If you’ve ever tried to get a methodology diagram past a reviewer at a top-tier conference, you know the pain. You spend hours in Illustrator or Inkscape, tweaking arrow styles and color palettes, only to have someone ask you to change everything. Meanwhile, the peer review system itself is buckling under the sheer volume of submissions. Reviewers are overworked, evaluations are inconsistent, and everyone feels it.
PaperVizAgent (formerly called PaperBanana, which I think is a better name) is a multi-agent system that generates publication-ready figures from text. You give it two things: your method section and a detailed figure caption. It then orchestrates five specialized agents—a retriever, a planner, a stylist, a visualizer, and a critic—to produce the final illustration. The critic agent loops back with feedback if something doesn’t match the source text, which is a nice touch.
I’ve seen automated figure generation before, and it usually produces something that looks like a confused toddler drew it with crayons. But Google’s results here are genuinely impressive.
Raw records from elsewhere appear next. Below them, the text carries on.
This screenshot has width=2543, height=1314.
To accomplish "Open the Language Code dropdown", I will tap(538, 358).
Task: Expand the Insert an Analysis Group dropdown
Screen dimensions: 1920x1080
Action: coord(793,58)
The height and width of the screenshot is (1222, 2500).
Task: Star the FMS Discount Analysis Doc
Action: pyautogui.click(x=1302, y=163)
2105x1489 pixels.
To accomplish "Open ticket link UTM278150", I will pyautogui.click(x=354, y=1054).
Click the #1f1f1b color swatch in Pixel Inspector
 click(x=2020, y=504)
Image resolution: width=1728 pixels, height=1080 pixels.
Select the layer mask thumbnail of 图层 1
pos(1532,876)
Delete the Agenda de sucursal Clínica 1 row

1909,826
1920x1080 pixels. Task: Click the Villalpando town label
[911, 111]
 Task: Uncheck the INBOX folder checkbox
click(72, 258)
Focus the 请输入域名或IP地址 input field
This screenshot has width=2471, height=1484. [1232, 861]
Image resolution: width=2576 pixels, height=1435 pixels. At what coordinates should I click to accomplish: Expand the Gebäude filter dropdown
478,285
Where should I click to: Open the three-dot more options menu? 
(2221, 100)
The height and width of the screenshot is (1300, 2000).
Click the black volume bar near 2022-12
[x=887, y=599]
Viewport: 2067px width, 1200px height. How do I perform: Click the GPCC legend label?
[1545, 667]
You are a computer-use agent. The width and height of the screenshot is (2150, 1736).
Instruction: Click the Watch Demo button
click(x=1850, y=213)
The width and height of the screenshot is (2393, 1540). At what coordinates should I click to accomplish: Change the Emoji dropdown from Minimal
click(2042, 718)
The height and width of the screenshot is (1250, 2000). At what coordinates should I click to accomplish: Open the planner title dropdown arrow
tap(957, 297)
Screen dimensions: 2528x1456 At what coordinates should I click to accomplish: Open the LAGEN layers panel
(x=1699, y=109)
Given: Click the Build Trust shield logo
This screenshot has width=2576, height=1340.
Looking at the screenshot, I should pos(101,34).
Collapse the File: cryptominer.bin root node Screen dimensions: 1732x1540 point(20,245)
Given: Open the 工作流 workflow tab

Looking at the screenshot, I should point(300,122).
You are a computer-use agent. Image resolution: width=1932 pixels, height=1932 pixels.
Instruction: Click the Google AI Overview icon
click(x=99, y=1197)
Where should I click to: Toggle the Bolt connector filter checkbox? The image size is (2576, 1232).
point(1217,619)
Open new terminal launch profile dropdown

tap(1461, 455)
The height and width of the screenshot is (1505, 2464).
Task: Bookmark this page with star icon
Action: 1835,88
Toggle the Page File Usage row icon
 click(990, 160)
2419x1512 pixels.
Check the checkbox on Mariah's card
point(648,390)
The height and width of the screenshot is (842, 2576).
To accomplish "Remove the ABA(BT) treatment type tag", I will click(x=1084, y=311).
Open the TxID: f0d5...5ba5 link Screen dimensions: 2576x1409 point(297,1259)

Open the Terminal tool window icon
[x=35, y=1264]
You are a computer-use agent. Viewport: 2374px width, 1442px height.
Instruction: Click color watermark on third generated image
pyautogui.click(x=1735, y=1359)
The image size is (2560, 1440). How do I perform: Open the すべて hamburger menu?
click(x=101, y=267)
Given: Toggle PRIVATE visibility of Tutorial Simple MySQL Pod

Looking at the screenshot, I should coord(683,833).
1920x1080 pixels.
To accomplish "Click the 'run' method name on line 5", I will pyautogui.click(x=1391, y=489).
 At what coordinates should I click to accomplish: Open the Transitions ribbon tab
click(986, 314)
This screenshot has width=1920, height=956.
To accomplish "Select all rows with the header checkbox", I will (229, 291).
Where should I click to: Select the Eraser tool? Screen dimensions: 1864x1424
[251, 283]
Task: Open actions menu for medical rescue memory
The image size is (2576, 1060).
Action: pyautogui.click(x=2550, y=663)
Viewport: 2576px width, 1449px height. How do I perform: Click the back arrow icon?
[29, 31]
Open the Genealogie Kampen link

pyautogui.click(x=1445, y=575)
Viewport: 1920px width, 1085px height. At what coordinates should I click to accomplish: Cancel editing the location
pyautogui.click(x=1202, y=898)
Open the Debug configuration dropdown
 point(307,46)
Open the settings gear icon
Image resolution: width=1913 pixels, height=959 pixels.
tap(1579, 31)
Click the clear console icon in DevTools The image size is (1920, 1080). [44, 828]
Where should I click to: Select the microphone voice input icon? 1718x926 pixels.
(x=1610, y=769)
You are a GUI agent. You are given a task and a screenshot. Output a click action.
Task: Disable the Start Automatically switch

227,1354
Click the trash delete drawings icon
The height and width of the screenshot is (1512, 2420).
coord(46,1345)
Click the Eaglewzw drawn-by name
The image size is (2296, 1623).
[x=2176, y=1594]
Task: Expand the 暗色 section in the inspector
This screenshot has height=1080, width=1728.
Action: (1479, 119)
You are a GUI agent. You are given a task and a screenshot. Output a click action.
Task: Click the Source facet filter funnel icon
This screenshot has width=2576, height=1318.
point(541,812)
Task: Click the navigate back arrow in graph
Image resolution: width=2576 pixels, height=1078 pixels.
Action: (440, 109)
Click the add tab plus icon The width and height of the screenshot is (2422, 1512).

They claim it outperforms GPT-Image-1.5, which is a high bar. The examples in their paper show complex methodology diagrams with proper flow arrows, consistent color schemes, and readable labels. For statistical plots, it generates executable Python code, which is a sane approach—you can tweak the code if you don’t like the output.
Then there’s ScholarPeer, the automated reviewer agent. This one is more controversial, but also potentially more impactful. It takes an academic paper and produces a review that’s grounded in the literature. It doesn’t just check formatting; it evaluates the methodology, checks citations, and provides critical feedback. Google says it beats state-of-the-art automated reviewers, which isn’t saying much given how bad most automated reviews are, but the examples look surprisingly thoughtful.
The obvious concern here is that we’re automating the human judgment that’s supposed to ensure scientific quality. But let’s be real: the current system is already broken. Reviewers are tired, biased, and inconsistent. ScholarPeer could at least provide a baseline review that’s thorough and consistent, then let human reviewers focus on the nuanced parts. Or it could be used for pre-screening, flagging papers that need more work before they even hit a human’s desk.
I have mixed feelings about this. On one hand, anything that reduces the administrative overhead of academic research is welcome. On the other hand, I worry about a future where papers are written by AI, reviewed by AI, and the only humans involved are the ones reading the final product. But we’re not there yet, and for now, these tools seem genuinely useful.
The code for PaperVizAgent is already available, which is good. ScholarPeer’s paper is out too. I’d love to see how these perform in the wild, especially against real reviewer feedback. The bar is low, but the potential is high.